Professor Zhu Zhaonan from Beijing Qiyue Philanthropy Service Center recently gave a speech at an event hosted by Nonprofit-Evaluation.
Zhu said that NGOs, or non-profit organizations, have experienced a period of great development worldwide including in mainland China in the past few decades, and are playing an increasingly important role in social development and innovation.
She pointed out that public trust in NGOs has been declining in recent years, especially following repeated scandals — and there are growing voices in society calling for greater oversight and accountability.
At the same time in the private sector, a well-developed business evaluation system is used to quantify companies’ performance in many aspects.
However, the performance of NGOs is usually highly subjective and uncertain, making it difficult to quantify. It cannot be monetized or digitized like the performance of a business organization, which can be assessed on the basis of changes in profit margins or stock market value.
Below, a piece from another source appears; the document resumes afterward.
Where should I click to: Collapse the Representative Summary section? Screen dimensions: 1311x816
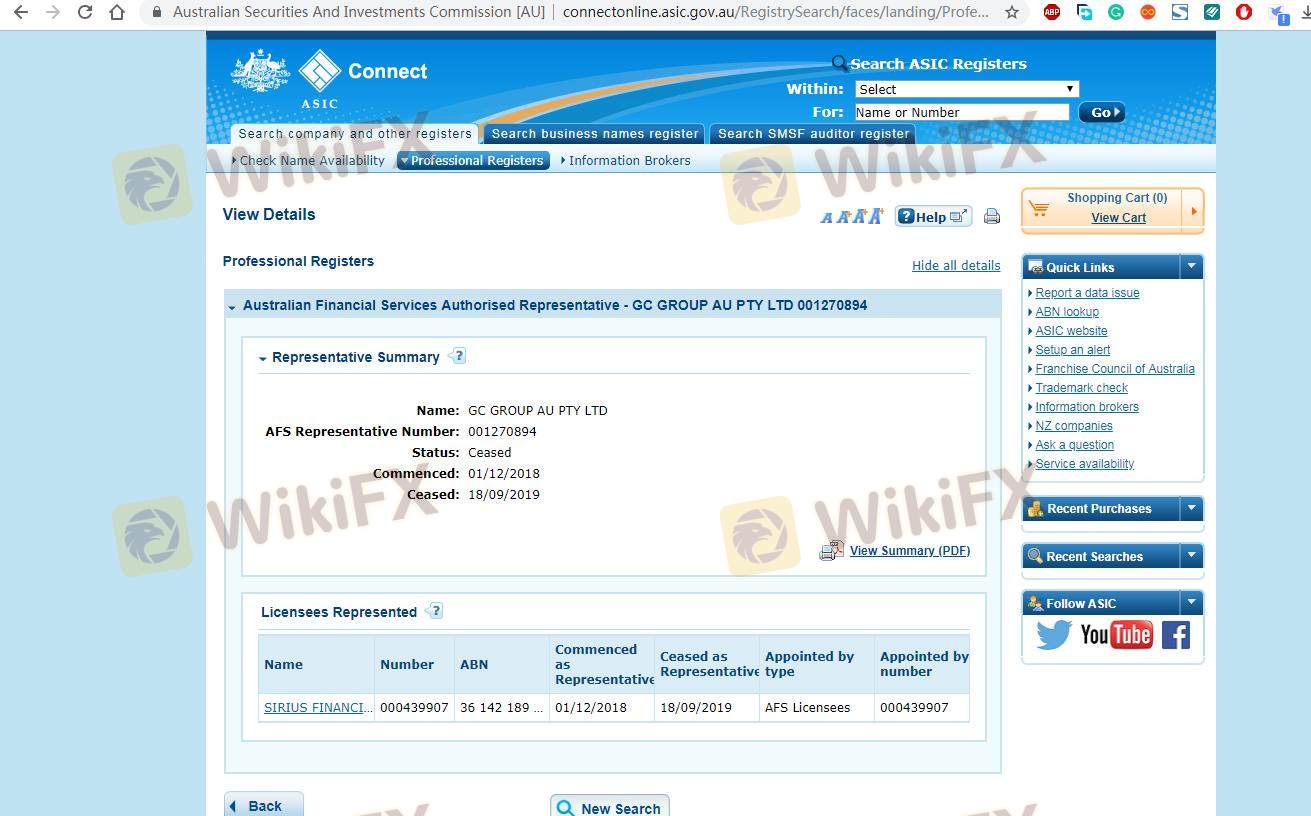[x=263, y=358]
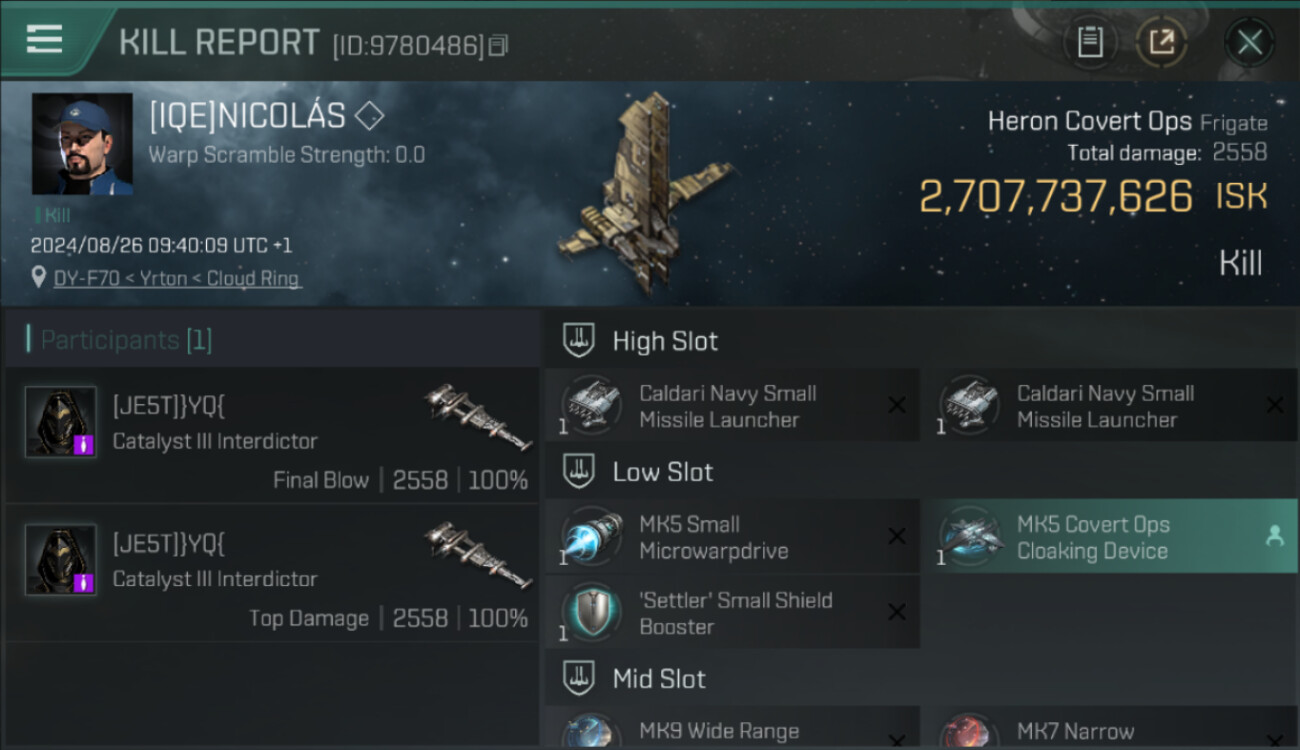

To solve this problem, NGO practitioners and academics have been researching evaluation systems that conform to the characteristics of NGOs.
In China, through years of practice and exploration, a set of evaluation theories and methods have been gradually explored, and are constantly developing.
A new problem is that, the evaluation model born in China, is significantly different from the more advanced and complete international theories that have been formed in the West. Due to the use of different discourse systems, the two sides face difficulties in communicating.
Zhu emphasized that it is necessary for the Chinese to learn and understand the Western evaluation theories and their development history, and to seek methods for integrating China’s domestic evaluation practice with the international mainstream academic system.